→ **Istruzioni dell'esercizio**
Puoi riprendere il testo sulle osservazioni alla variante urbanistica di Fano, riportato più sotto, continuandolo dopo la sua ultima frase?

→ **Brano estratto**
Con la presente vogliamo sottoporre alla vostra attenzione una sintesi delle osservazioni presentate alla variante in oggetto. A nostro parere, per le motivazioni sotto esposte, la variante andrebbe respinta o fortemente ridimensionata, perché in contrasto con una serie di norme e indirizzi, ma soprattutto perché non è finalizzata all’interesse pubblico, ma al soddisfacimento di interessi particolare e circoscritti, fra l’altro non sufficientemente motivati.
Secondo lo studio “Atlante del consumo di suolo nelle aree urbanizzate funzionali delle Marche” condotto dalla Regione e pubblicato nel 2009, a Fano si è passati da una superficie edificata di 507 ha del 1954 a 1.746 ha nel 2007; nello stesso periodo la popolazione è passata da 37.600 residenti a 62.200. Quindi mentre il popolazione è cresciuta del 165% la superficie urbanizzata è cresciuta del 287% con un incremento dell’indice di consumo del suolo che è passato dal 4,18 al 14,39 %.
Se è vero, come si dice nella “Relazione Illustrativa” del P.P. in esame, che “Il paesaggio costituisce il prodotto storico, in costante evoluzione, dei processi sociali economici e produttivi delle comunità locali” è altrettanto vero che la maggior parte dei cittadini non giudicano più ammissibile la manomissione del paesaggio, senza forti motivazioni di utilità sociale e di sostenibilità ambientale.
La bassa pianura del Metauro e la zona costiera, tra la strada statale adriatica e la collina, conservano ancora una forte identità riconoscibile nel paesaggio agrario e una vocazione naturale, che è quella agricola. Se si esclude la Frazione di Bellocchi, nella zona compresa tra la superstrada e la statale Flaminia le abitazioni sono sparse in un vasto territorio coltivato, e insistono prevalentemente lungo le strade comunali. Andare a perimetrare numerose porzioni di questo territorio dandogli l’identità di zone urbane, significa sacrificare per sempre la vocazione naturale della pianura del Metauro (ma ciò vale anche per le zone tra Metaurilia e Marotta) agli interessi del cemento.
Ciò contrasta anche con il “Documento di Indirizzi in materia di Pianificazione Urbanistica: criteri per l’adeguamento del PRG al PPAR e per la Definizione del Progetto Urbanistico” (P.T.C.P.), in particolare con il punto 1.3 – Sostenibilità delle Nuove trasformazioni Urbanistiche.
La ragione secondo cui gli ampliamenti di 120 mq, consentendo la permanenza sul luogo ai nuclei famigliari che si allargano, svolgono anche una funzione sociale e di presidio del territorio (pag. 3 Rel. Ill.va) è falsa e pretestuosa: a poche centinaia di metri dai lotti a cui sono stati concessi gli ampliamenti esistono aree già urbanizzate e/o costruite (fraz. di Bellocchi, Rosciano, Carrara, Ponte Sasso, Marotta, ecc) con appartamenti vuoti, in vendita o in affitto.

→ **Dati forniti**
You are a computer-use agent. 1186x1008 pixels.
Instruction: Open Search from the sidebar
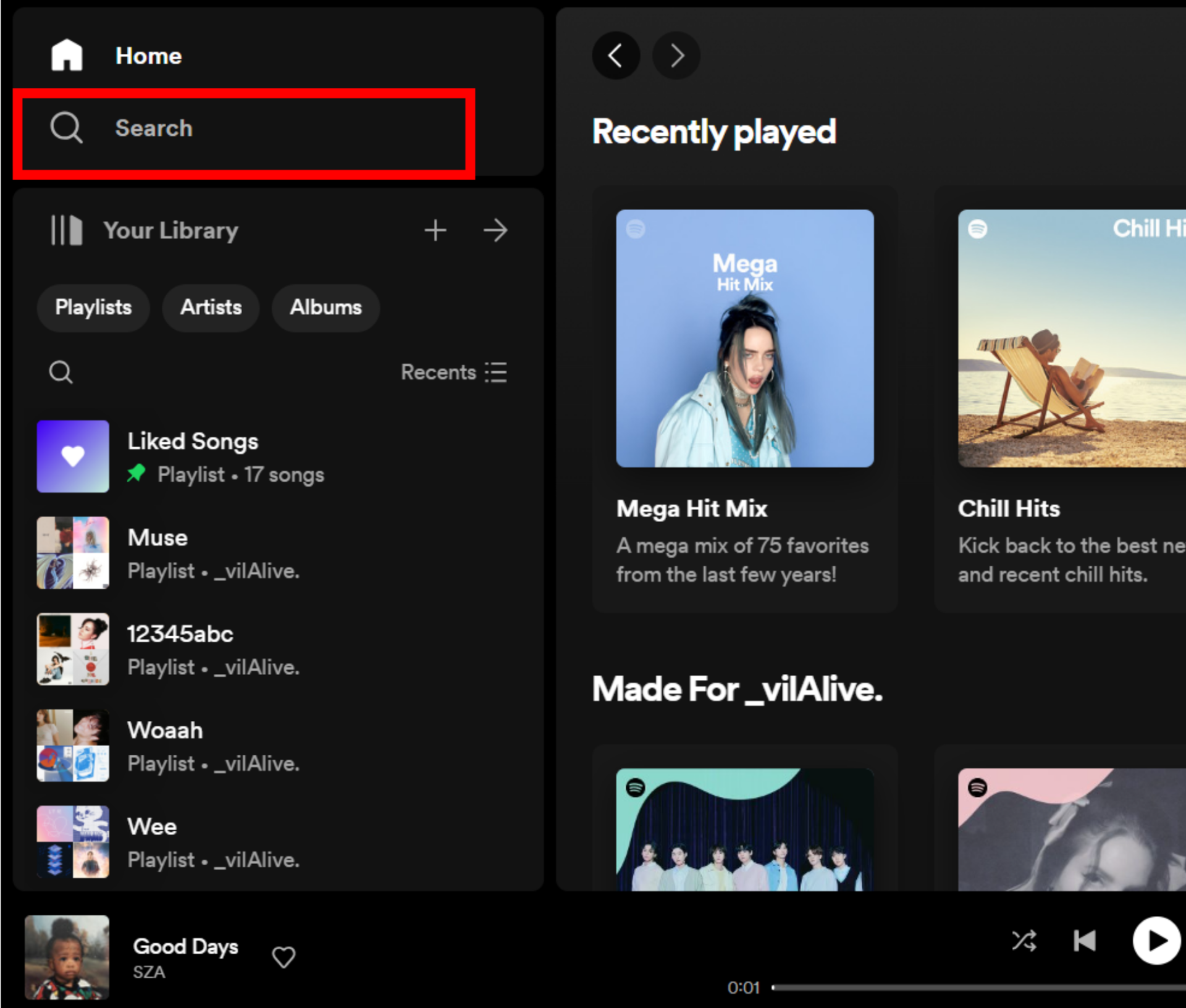(154, 128)
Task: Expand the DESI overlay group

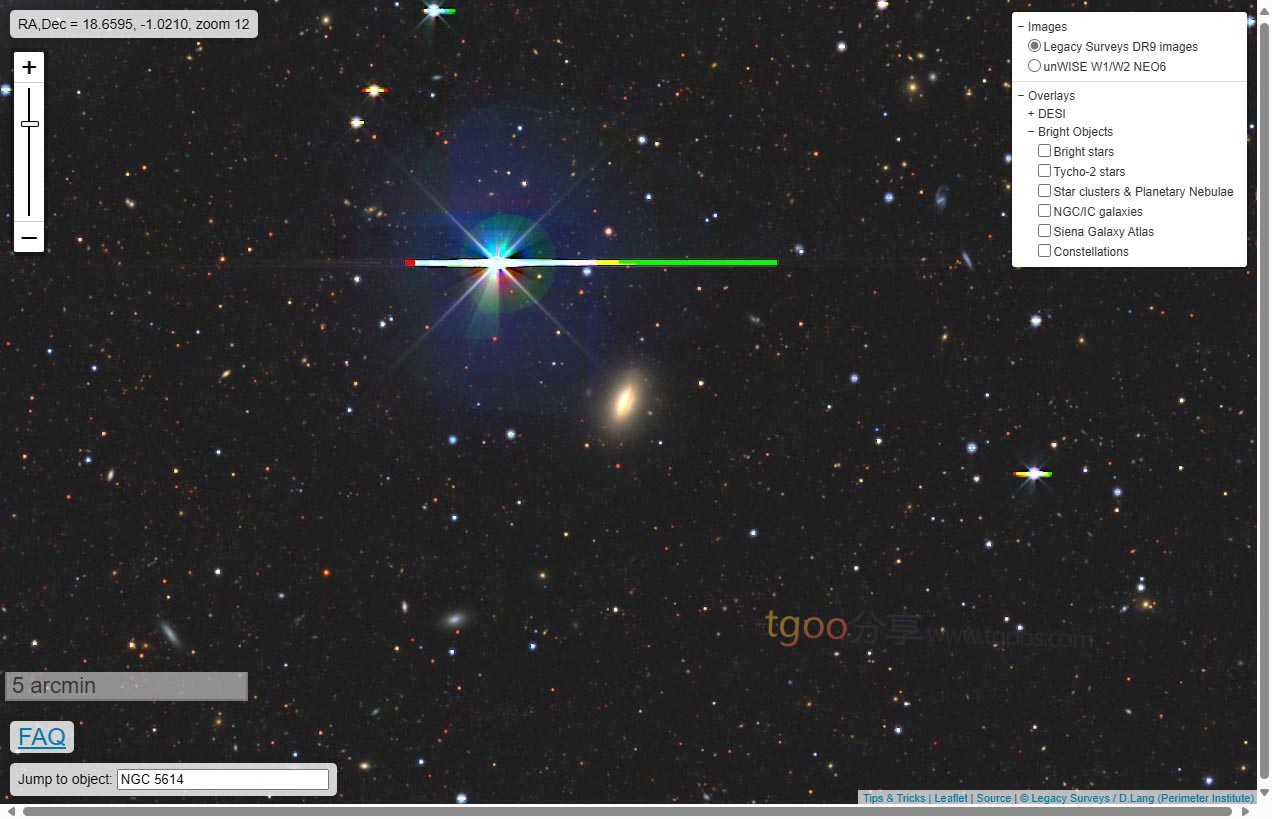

→ **La risposta**
Nella Relazione illustrativa si dice che il Piano in oggetto è stato avviato in ottemperanza alle prescrizioni contenute nel parere di conformità agli strumenti urbanistici sovraordinati al PRG, espresso dalla Provincia di Pesaro e Urbino, ponendosi quale obiettivo prioritario da perseguire quello di “contrastare il fenomeno della dispersione insediativa salvaguardando al contempo il patrimonio edilizio rurale di interesse storico, nel rispetto dei vincoli esistenti sul territorio del comune e del sistema insediativo-infrastrutturale esistente, in base alle reali necessità di ampliamento dei fabbricati esistenti e delle loro caratteristiche architettoniche e volumetriche, nonché del relativo carico urbanistico che ne consegue”.
A nostro giudizio nessuno degli obiettivi sopra elencati è stato rispettato.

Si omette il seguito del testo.